Summer on Stage 2015

July 19, 2015 | By | Reply More

Mancub: ✭✭✭✩✩    Complex

The Children: ✭✭✭✭✩    Stylish

Lyceum Theatre: Fri 17/Sat 18 July 2015

Children are at the heart of both the drama and the performance of this year’s Summer on Stage double bill, but the Lyceum Youth Theatre are anything but childish in their delivery.

LYT find strong and sensitive performances for both Mancub by Douglas Maxwell and The Children by Edward Bond, plays which explore dark and often difficult issues.

Confrontation in The Children. Photo: Alexander Van Der Byl

Confrontation in The Children. Photo: Alexander Van Der Byl

Mancub, adapted by Maxwell from John Levert’s novel The Flight of the Cassowary, sees 16 year-old Paul dealing with the increasing traumas of teenage life by drawing into himself and, he believes, taking on the form of various beasts.

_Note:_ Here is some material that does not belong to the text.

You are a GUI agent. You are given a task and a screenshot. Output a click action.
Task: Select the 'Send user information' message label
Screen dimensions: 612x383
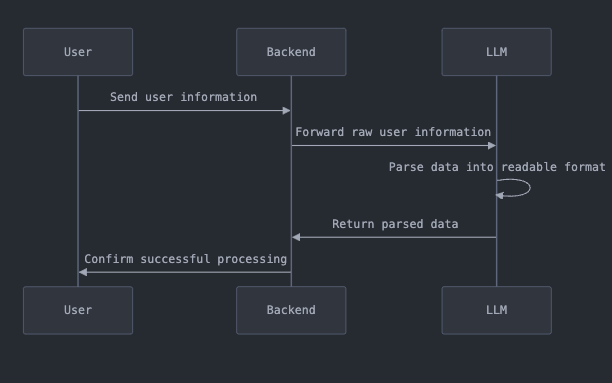(183, 97)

As the beasts become increasingly problematic and intrusive, it becomes a brilliantly conceived metaphor for all the turbulent emotions of that age. It draws you into Paul’s world and blurs the line between fantasy and reality as he returns to school after a lazy summer holidays.

Originally written as a three hander for Vanishing Point, and premiering at the Traverse in 2005, the LYT production under Xana Marwick’s direction, widens the script out for an ensemble cast of 26 – while adding judicious little updates to the lines to keep it contemporary.

It’s an interesting and generally successful move. The young cast bring some great performances to the stage and explore both the comic and the darker sides of the script.

Alexander Levi is very well cast as Paul, giving a judicious combination of naivety, bewilderment and anger to the central role. There is a real truth to his anger at his parents (Agnia Naumova and Sam Wood) but compassion for his younger brother (Max Lauder).

standout performance

But it is in his relationships outside the home that the production takes off. Notably with Paul’s girlfriend, Karen. Emma Gribbon is the standout performance here, balancing between Paul’s overawed perception of her and a truer persona: slightly more mature, but still negotiating the same teenage tribulations.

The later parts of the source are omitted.